> **WHAT YOU SHOULD DO**: Transcribe all records, preserving every character.

#####

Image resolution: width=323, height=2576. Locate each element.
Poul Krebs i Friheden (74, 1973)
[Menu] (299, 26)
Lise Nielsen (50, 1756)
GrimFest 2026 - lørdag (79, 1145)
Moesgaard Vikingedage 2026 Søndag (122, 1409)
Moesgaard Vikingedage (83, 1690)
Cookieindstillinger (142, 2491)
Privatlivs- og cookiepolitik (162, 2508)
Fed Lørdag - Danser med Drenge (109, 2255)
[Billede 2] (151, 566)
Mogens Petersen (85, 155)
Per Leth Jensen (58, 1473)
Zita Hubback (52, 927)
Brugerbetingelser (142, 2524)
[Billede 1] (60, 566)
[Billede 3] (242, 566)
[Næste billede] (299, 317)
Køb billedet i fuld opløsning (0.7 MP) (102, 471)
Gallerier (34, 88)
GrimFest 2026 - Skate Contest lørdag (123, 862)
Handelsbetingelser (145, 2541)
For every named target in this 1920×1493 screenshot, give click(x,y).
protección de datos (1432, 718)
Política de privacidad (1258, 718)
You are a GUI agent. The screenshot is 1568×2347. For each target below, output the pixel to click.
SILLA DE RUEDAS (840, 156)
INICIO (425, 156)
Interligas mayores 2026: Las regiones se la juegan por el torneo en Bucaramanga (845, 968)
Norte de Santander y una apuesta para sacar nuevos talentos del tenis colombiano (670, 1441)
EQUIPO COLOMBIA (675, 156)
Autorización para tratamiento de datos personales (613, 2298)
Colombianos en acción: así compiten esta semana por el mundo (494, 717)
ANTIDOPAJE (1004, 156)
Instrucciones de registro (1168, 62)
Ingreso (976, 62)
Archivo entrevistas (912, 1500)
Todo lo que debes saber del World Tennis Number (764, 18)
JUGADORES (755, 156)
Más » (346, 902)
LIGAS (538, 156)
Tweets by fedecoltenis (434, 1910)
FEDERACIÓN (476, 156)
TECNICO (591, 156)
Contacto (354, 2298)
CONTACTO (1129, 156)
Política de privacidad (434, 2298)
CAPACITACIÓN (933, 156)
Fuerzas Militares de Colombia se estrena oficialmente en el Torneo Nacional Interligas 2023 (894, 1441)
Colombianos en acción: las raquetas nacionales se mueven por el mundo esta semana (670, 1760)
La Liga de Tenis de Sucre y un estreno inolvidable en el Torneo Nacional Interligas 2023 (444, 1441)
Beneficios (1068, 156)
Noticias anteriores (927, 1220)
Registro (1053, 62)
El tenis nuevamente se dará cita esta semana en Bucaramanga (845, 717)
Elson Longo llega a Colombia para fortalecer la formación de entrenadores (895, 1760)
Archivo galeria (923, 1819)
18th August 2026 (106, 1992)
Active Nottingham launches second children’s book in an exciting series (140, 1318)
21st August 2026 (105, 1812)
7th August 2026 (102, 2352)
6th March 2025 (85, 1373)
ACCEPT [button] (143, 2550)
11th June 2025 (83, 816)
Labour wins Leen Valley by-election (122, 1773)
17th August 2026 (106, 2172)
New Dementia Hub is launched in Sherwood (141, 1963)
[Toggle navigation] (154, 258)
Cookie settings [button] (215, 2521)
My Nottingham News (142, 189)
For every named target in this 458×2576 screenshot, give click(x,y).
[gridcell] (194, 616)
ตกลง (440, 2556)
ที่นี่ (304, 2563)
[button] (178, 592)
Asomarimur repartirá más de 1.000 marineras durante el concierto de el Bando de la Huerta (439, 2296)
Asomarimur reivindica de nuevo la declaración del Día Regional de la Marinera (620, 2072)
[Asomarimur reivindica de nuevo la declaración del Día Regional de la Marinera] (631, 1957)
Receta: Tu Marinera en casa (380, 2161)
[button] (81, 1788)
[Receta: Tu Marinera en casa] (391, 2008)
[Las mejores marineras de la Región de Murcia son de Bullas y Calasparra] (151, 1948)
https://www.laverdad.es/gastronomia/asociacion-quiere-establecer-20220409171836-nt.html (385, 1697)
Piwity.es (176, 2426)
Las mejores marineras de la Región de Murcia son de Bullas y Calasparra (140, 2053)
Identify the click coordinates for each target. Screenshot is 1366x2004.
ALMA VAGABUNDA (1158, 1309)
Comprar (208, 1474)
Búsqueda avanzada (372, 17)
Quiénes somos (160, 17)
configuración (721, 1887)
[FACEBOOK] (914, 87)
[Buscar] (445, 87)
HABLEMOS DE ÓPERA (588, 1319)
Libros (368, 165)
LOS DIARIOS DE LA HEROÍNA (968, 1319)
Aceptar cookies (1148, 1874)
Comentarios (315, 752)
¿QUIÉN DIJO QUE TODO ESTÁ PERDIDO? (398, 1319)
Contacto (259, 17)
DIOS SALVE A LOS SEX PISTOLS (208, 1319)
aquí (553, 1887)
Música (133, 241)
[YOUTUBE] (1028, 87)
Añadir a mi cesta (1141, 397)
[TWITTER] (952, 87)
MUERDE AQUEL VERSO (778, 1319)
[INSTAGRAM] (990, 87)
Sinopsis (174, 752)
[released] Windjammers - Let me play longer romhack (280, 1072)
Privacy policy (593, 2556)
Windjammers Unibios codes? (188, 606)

#####

> **FINAL ANSWER**:
Image resolution: width=323, height=2576. Locate each element.
Poul Krebs i Friheden (74, 1973)
[Menu] (299, 26)
Lise Nielsen (50, 1756)
GrimFest 2026 - lørdag (79, 1145)
Moesgaard Vikingedage 2026 Søndag (122, 1409)
Moesgaard Vikingedage (83, 1690)
Cookieindstillinger (142, 2491)
Privatlivs- og cookiepolitik (162, 2508)
Fed Lørdag - Danser med Drenge (109, 2255)
[Billede 2] (151, 566)
Mogens Petersen (85, 155)
Per Leth Jensen (58, 1473)
Zita Hubback (52, 927)
Brugerbetingelser (142, 2524)
[Billede 1] (60, 566)
[Billede 3] (242, 566)
[Næste billede] (299, 317)
Køb billedet i fuld opløsning (0.7 MP) (102, 471)
Gallerier (34, 88)
GrimFest 2026 - Skate Contest lørdag (123, 862)
Handelsbetingelser (145, 2541)
For every named target in this 1920×1493 screenshot, give click(x,y).
protección de datos (1432, 718)
Política de privacidad (1258, 718)
You are a GUI agent. The screenshot is 1568×2347. For each target below, output the pixel to click.
SILLA DE RUEDAS (840, 156)
INICIO (425, 156)
Interligas mayores 2026: Las regiones se la juegan por el torneo en Bucaramanga (845, 968)
Norte de Santander y una apuesta para sacar nuevos talentos del tenis colombiano (670, 1441)
EQUIPO COLOMBIA (675, 156)
Autorización para tratamiento de datos personales (613, 2298)
Colombianos en acción: así compiten esta semana por el mundo (494, 717)
ANTIDOPAJE (1004, 156)
Instrucciones de registro (1168, 62)
Ingreso (976, 62)
Archivo entrevistas (912, 1500)
Todo lo que debes saber del World Tennis Number (764, 18)
JUGADORES (755, 156)
Más » (346, 902)
LIGAS (538, 156)
Tweets by fedecoltenis (434, 1910)
FEDERACIÓN (476, 156)
TECNICO (591, 156)
Contacto (354, 2298)
CONTACTO (1129, 156)
Política de privacidad (434, 2298)
CAPACITACIÓN (933, 156)
Fuerzas Militares de Colombia se estrena oficialmente en el Torneo Nacional Interligas 2023 (894, 1441)
Colombianos en acción: las raquetas nacionales se mueven por el mundo esta semana (670, 1760)
La Liga de Tenis de Sucre y un estreno inolvidable en el Torneo Nacional Interligas 2023 (444, 1441)
Beneficios (1068, 156)
Noticias anteriores (927, 1220)
Registro (1053, 62)
El tenis nuevamente se dará cita esta semana en Bucaramanga (845, 717)
Elson Longo llega a Colombia para fortalecer la formación de entrenadores (895, 1760)
Archivo galeria (923, 1819)
18th August 2026 (106, 1992)
Active Nottingham launches second children’s book in an exciting series (140, 1318)
21st August 2026 (105, 1812)
7th August 2026 (102, 2352)
6th March 2025 (85, 1373)
ACCEPT [button] (143, 2550)
11th June 2025 (83, 816)
Labour wins Leen Valley by-election (122, 1773)
17th August 2026 (106, 2172)
New Dementia Hub is launched in Sherwood (141, 1963)
[Toggle navigation] (154, 258)
Cookie settings [button] (215, 2521)
My Nottingham News (142, 189)
For every named target in this 458×2576 screenshot, give click(x,y).
[gridcell] (194, 616)
ตกลง (440, 2556)
ที่นี่ (304, 2563)
[button] (178, 592)
Asomarimur repartirá más de 1.000 marineras durante el concierto de el Bando de la Huerta (439, 2296)
Asomarimur reivindica de nuevo la declaración del Día Regional de la Marinera (620, 2072)
[Asomarimur reivindica de nuevo la declaración del Día Regional de la Marinera] (631, 1957)
Receta: Tu Marinera en casa (380, 2161)
[button] (81, 1788)
[Receta: Tu Marinera en casa] (391, 2008)
[Las mejores marineras de la Región de Murcia son de Bullas y Calasparra] (151, 1948)
https://www.laverdad.es/gastronomia/asociacion-quiere-establecer-20220409171836-nt.html (385, 1697)
Piwity.es (176, 2426)
Las mejores marineras de la Región de Murcia son de Bullas y Calasparra (140, 2053)
Identify the click coordinates for each target. Screenshot is 1366x2004.
ALMA VAGABUNDA (1158, 1309)
Comprar (208, 1474)
Búsqueda avanzada (372, 17)
Quiénes somos (160, 17)
configuración (721, 1887)
[FACEBOOK] (914, 87)
[Buscar] (445, 87)
HABLEMOS DE ÓPERA (588, 1319)
Libros (368, 165)
LOS DIARIOS DE LA HEROÍNA (968, 1319)
Aceptar cookies (1148, 1874)
Comentarios (315, 752)
¿QUIÉN DIJO QUE TODO ESTÁ PERDIDO? (398, 1319)
Contacto (259, 17)
DIOS SALVE A LOS SEX PISTOLS (208, 1319)
aquí (553, 1887)
Música (133, 241)
[YOUTUBE] (1028, 87)
Añadir a mi cesta (1141, 397)
[TWITTER] (952, 87)
MUERDE AQUEL VERSO (778, 1319)
[INSTAGRAM] (990, 87)
Sinopsis (174, 752)
[released] Windjammers - Let me play longer romhack (280, 1072)
Privacy policy (593, 2556)
Windjammers Unibios codes? (188, 606)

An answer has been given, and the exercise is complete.